Extracted data →

[Start of Attachment]

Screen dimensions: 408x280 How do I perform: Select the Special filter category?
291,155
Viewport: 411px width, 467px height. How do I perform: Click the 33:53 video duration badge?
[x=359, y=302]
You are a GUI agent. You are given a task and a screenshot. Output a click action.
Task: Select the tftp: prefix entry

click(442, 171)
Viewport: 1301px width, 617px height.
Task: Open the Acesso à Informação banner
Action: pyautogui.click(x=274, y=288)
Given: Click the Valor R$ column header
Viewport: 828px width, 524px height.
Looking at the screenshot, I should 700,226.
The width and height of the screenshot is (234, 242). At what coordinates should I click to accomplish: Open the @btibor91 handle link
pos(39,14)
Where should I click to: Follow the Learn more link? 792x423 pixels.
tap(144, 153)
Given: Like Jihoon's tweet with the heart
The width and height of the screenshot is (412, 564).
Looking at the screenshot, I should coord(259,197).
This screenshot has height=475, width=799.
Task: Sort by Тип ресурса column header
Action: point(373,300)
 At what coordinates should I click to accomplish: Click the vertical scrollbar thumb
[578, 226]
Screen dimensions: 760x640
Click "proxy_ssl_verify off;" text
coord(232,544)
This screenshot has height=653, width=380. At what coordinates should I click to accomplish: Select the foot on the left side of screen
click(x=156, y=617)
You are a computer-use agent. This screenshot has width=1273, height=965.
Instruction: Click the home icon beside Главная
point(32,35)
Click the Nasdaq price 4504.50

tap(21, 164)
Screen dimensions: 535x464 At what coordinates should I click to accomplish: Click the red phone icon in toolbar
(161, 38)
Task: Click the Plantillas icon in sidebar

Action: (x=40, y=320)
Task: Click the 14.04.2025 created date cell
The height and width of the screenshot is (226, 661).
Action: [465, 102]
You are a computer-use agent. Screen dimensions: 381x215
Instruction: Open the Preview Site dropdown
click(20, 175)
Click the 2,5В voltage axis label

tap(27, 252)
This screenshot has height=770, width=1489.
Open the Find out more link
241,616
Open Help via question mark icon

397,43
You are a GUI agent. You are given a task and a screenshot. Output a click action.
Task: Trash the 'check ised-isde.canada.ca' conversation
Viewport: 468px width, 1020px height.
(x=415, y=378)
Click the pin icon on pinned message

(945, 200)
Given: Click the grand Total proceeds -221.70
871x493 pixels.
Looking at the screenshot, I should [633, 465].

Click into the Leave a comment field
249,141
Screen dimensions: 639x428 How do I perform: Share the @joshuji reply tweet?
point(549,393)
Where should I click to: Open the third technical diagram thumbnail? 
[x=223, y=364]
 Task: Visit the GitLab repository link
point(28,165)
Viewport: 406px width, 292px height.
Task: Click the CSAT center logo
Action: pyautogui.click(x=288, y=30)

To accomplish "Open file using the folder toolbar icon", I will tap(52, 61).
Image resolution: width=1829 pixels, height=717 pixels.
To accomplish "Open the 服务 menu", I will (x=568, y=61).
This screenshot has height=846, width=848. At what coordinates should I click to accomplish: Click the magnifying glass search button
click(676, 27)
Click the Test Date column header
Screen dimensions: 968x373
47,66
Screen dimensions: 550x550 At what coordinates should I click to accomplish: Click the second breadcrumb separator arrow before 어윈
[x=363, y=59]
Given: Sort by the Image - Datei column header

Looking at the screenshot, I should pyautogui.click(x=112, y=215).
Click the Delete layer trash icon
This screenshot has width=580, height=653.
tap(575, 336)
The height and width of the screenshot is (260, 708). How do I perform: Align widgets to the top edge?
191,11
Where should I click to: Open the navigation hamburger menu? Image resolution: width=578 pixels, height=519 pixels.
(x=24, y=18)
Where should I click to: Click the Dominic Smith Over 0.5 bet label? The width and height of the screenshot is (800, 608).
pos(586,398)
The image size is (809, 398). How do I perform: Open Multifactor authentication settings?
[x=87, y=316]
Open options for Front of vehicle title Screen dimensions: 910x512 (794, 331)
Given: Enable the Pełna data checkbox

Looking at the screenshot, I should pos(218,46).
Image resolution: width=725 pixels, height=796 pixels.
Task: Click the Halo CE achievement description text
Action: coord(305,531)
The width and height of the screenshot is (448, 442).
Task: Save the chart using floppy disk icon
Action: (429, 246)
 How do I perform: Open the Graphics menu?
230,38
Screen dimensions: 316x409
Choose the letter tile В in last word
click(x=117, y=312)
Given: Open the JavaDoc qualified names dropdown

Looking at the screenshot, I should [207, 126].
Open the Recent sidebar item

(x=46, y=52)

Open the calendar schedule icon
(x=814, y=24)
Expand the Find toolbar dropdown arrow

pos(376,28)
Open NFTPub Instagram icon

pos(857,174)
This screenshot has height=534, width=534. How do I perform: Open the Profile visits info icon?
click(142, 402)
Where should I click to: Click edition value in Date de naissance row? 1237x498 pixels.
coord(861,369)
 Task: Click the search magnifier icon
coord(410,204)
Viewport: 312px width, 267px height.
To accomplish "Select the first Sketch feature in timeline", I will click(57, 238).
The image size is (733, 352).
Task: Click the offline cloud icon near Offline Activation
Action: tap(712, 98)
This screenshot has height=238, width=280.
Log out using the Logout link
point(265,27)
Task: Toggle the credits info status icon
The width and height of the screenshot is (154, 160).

[End of Attachment]

Problem details → The whole listing is needed again, word for word.

Task result →
Screen dimensions: 408x280 How do I perform: Select the Special filter category?
291,155
Viewport: 411px width, 467px height. How do I perform: Click the 33:53 video duration badge?
[x=359, y=302]
You are a GUI agent. You are given a task and a screenshot. Output a click action.
Task: Select the tftp: prefix entry

click(442, 171)
Viewport: 1301px width, 617px height.
Task: Open the Acesso à Informação banner
Action: pyautogui.click(x=274, y=288)
Given: Click the Valor R$ column header
Viewport: 828px width, 524px height.
Looking at the screenshot, I should 700,226.
The width and height of the screenshot is (234, 242). At what coordinates should I click to accomplish: Open the @btibor91 handle link
pos(39,14)
Where should I click to: Follow the Learn more link? 792x423 pixels.
tap(144, 153)
Given: Like Jihoon's tweet with the heart
The width and height of the screenshot is (412, 564).
Looking at the screenshot, I should coord(259,197).
This screenshot has height=475, width=799.
Task: Sort by Тип ресурса column header
Action: point(373,300)
 At what coordinates should I click to accomplish: Click the vertical scrollbar thumb
[578, 226]
Screen dimensions: 760x640
Click "proxy_ssl_verify off;" text
coord(232,544)
This screenshot has height=653, width=380. At what coordinates should I click to accomplish: Select the foot on the left side of screen
click(x=156, y=617)
You are a computer-use agent. This screenshot has width=1273, height=965.
Instruction: Click the home icon beside Главная
point(32,35)
Click the Nasdaq price 4504.50

tap(21, 164)
Screen dimensions: 535x464 At what coordinates should I click to accomplish: Click the red phone icon in toolbar
(161, 38)
Task: Click the Plantillas icon in sidebar

Action: (x=40, y=320)
Task: Click the 14.04.2025 created date cell
The height and width of the screenshot is (226, 661).
Action: [465, 102]
You are a computer-use agent. Screen dimensions: 381x215
Instruction: Open the Preview Site dropdown
click(20, 175)
Click the 2,5В voltage axis label

tap(27, 252)
This screenshot has height=770, width=1489.
Open the Find out more link
241,616
Open Help via question mark icon

397,43
You are a GUI agent. You are given a task and a screenshot. Output a click action.
Task: Trash the 'check ised-isde.canada.ca' conversation
Viewport: 468px width, 1020px height.
(x=415, y=378)
Click the pin icon on pinned message

(945, 200)
Given: Click the grand Total proceeds -221.70
871x493 pixels.
Looking at the screenshot, I should [633, 465].

Click into the Leave a comment field
249,141
Screen dimensions: 639x428 How do I perform: Share the @joshuji reply tweet?
point(549,393)
Where should I click to: Open the third technical diagram thumbnail? 
[x=223, y=364]
 Task: Visit the GitLab repository link
point(28,165)
Viewport: 406px width, 292px height.
Task: Click the CSAT center logo
Action: pyautogui.click(x=288, y=30)

To accomplish "Open file using the folder toolbar icon", I will tap(52, 61).
Image resolution: width=1829 pixels, height=717 pixels.
To accomplish "Open the 服务 menu", I will (x=568, y=61).
This screenshot has height=846, width=848. At what coordinates should I click to accomplish: Click the magnifying glass search button
click(676, 27)
Click the Test Date column header
Screen dimensions: 968x373
47,66
Screen dimensions: 550x550 At what coordinates should I click to accomplish: Click the second breadcrumb separator arrow before 어윈
[x=363, y=59]
Given: Sort by the Image - Datei column header

Looking at the screenshot, I should pyautogui.click(x=112, y=215).
Click the Delete layer trash icon
This screenshot has width=580, height=653.
tap(575, 336)
The height and width of the screenshot is (260, 708). How do I perform: Align widgets to the top edge?
191,11
Where should I click to: Open the navigation hamburger menu? Image resolution: width=578 pixels, height=519 pixels.
(x=24, y=18)
Where should I click to: Click the Dominic Smith Over 0.5 bet label? The width and height of the screenshot is (800, 608).
pos(586,398)
The image size is (809, 398). How do I perform: Open Multifactor authentication settings?
[x=87, y=316]
Open options for Front of vehicle title Screen dimensions: 910x512 (794, 331)
Given: Enable the Pełna data checkbox

Looking at the screenshot, I should pos(218,46).
Image resolution: width=725 pixels, height=796 pixels.
Task: Click the Halo CE achievement description text
Action: coord(305,531)
The width and height of the screenshot is (448, 442).
Task: Save the chart using floppy disk icon
Action: (429, 246)
 How do I perform: Open the Graphics menu?
230,38
Screen dimensions: 316x409
Choose the letter tile В in last word
click(x=117, y=312)
Given: Open the JavaDoc qualified names dropdown

Looking at the screenshot, I should [207, 126].
Open the Recent sidebar item

(x=46, y=52)

Open the calendar schedule icon
(x=814, y=24)
Expand the Find toolbar dropdown arrow

pos(376,28)
Open NFTPub Instagram icon

pos(857,174)
This screenshot has height=534, width=534. How do I perform: Open the Profile visits info icon?
click(142, 402)
Where should I click to: Click edition value in Date de naissance row? 1237x498 pixels.
coord(861,369)
 Task: Click the search magnifier icon
coord(410,204)
Viewport: 312px width, 267px height.
To accomplish "Select the first Sketch feature in timeline", I will click(57, 238).
The image size is (733, 352).
Task: Click the offline cloud icon near Offline Activation
Action: tap(712, 98)
This screenshot has height=238, width=280.
Log out using the Logout link
point(265,27)
Task: Toggle the credits info status icon
The width and height of the screenshot is (154, 160).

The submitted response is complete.